Jannik Sinner, il numero uno del mondo del tennis, ha ufficialmente annunciato il suo ritiro dal prestigioso Masters 1000 di Montreal, un torneo in programma dal 1 al 13 agosto. Questa decisione, maturata dopo un’attenta valutazione con il suo team, è stata presa per dare priorità assoluta al proprio benessere fisico, soprattutto in seguito al trionfo ottenuto a Wimbledon.

Il tennista italiano ha spiegato le motivazioni dietro questa scelta, sottolineando la difficoltà di rinunciare a un appuntamento di tale calibro. “Dopo un’attenta valutazione con il mio team, abbiamo preso la difficile decisione di ritirarci da Montreal.

Saltare un evento così importante non è mai facile, ma è la scelta giusta per dare priorità alla mia salute”, ha dichiarato Sinner, evidenziando la sua attenzione alla gestione della carriera e alla prevenzione degli infortuni.

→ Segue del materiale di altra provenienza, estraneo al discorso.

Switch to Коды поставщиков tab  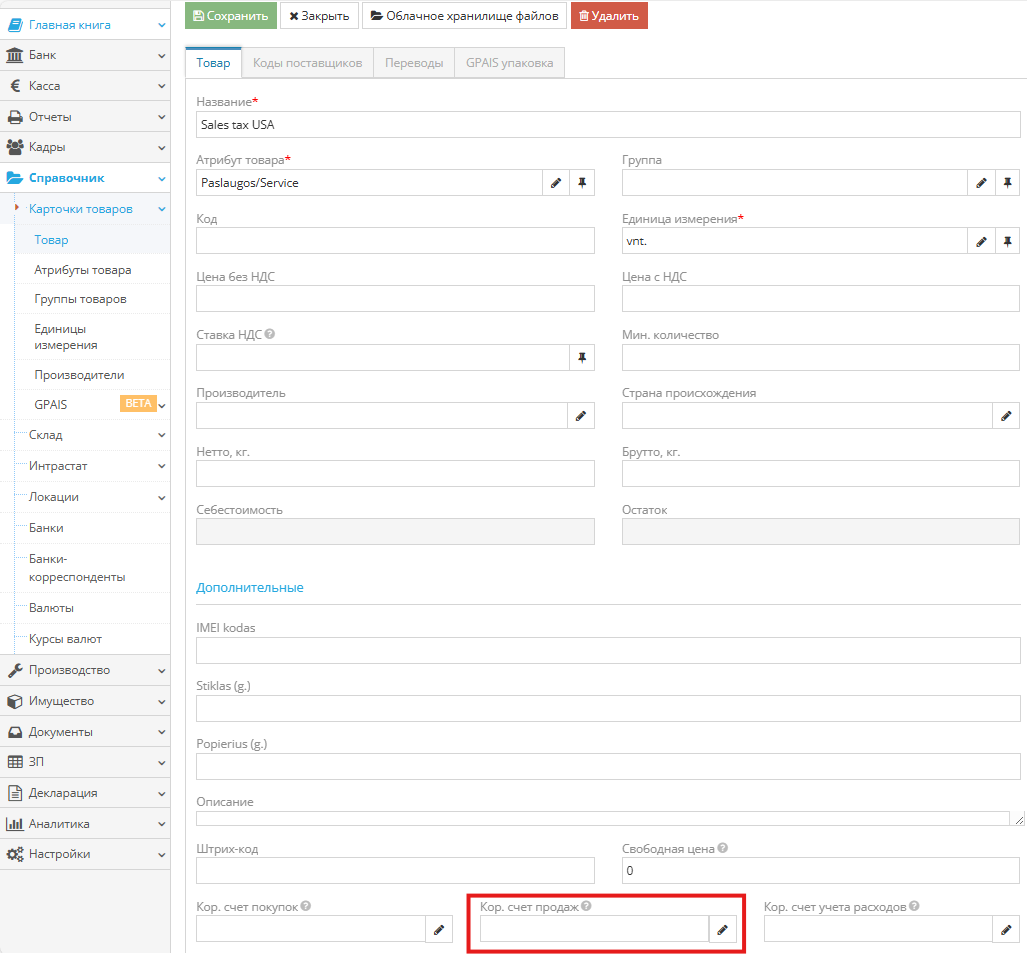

Le reazioni e il contesto delle defezioni

La rinuncia di Sinner si inserisce in un contesto già segnato da altre assenze illustri. Prima di lui, infatti, anche Novak Djokovic aveva annunciato il suo forfait, e Carlos Alcaraz era già stato costretto a rinunciare a causa di un infortunio al polso. Queste defezioni hanno generato una notevole delusione tra gli organizzatori del torneo e gli appassionati.

La direttrice del torneo, Valérie Tetreault, ha espresso il suo rammarico per la situazione, pur riconoscendo la legittimità delle scelte dei giocatori.

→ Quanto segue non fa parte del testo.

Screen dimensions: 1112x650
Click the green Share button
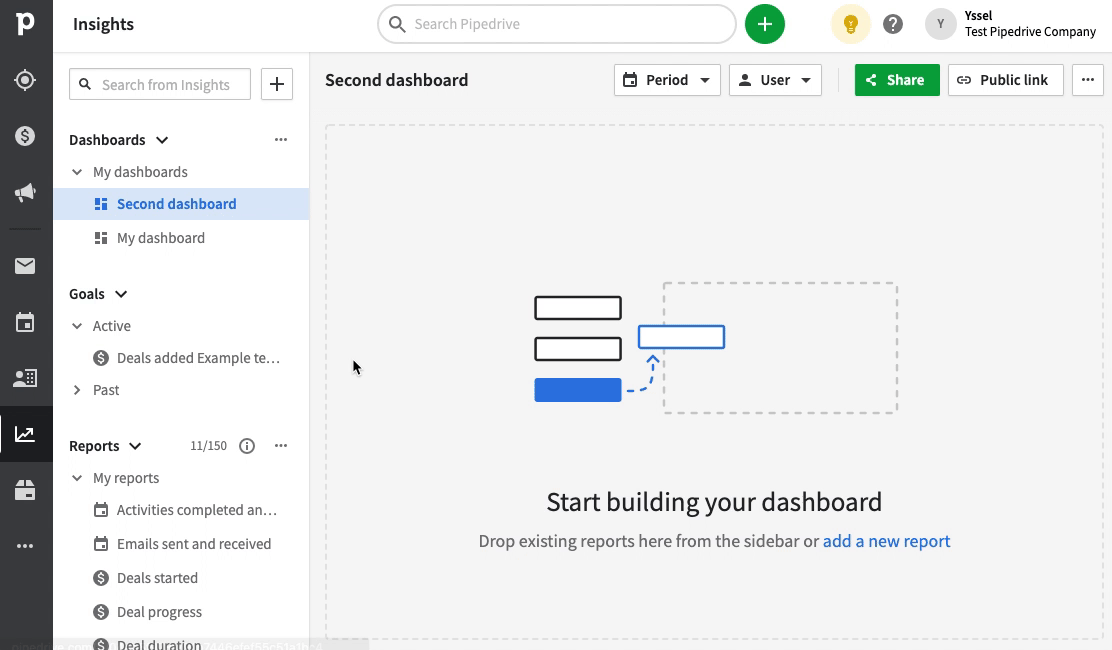coord(896,80)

“Rispettiamo la loro salute, ma la frequenza di questi ritiri dell’ultimo minuto solleva una questione più ampia per il nostro sport”, ha affermato Tetreault. Ha inoltre aggiunto che “i tifosi si aspettano di vedere i migliori in campo. Siamo in trattativa con l’ATP per correzioni necessarie a proteggere l’integrità dei Masters 1000”, evidenziando la preoccupazione per l’impatto di tali assenze sulla percezione e sul valore dei tornei.

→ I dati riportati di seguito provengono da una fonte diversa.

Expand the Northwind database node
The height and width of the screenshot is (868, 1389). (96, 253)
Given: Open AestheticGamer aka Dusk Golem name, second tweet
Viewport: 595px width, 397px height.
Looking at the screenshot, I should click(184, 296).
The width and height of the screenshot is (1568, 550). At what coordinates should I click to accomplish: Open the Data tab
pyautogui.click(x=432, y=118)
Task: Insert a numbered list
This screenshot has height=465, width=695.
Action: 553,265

Una scelta strategica per il futuro

La decisione di Jannik Sinner è stata definita come una scelta conservativa e strategica. Il suo team ha preferito evitare il dispendioso torneo canadese per consentire al campione di recuperare pienamente le energie e di prepararsi al meglio per i prossimi impegni cruciali della stagione.

L’obiettivo primario è arrivare in condizioni ottimali al Masters 1000 di Cincinnati e, soprattutto, agli US Open, due appuntamenti fondamentali nel calendario tennistico.

Questa programmazione oculata comporta per Sinner la rinuncia a un obiettivo ambizioso: la possibilità di vincere tutti i Masters 1000 della stagione. Il tennista italiano, infatti, ha già dimostrato la sua superiorità conquistando in precedenza i tornei di Indian Wells, Miami, Monte-Carlo, Madrid e Roma. La sua assenza a Montreal apre nuove prospettive per gli altri partecipanti, con Alexander Zverev e Félix Auger-Aliassime che emergono ora come i principali favoriti per la vittoria finale del torneo.

In sintesi, la scelta di Sinner riflette una chiara priorità: tutelare la propria salute e programmare con la massima cura il prosieguo della stagione. Una rinuncia a un appuntamento prestigioso, ma potenzialmente troppo dispendioso in termini di energie, in vista di obiettivi ancora più grandi e significativi nel panorama del tennis mondiale.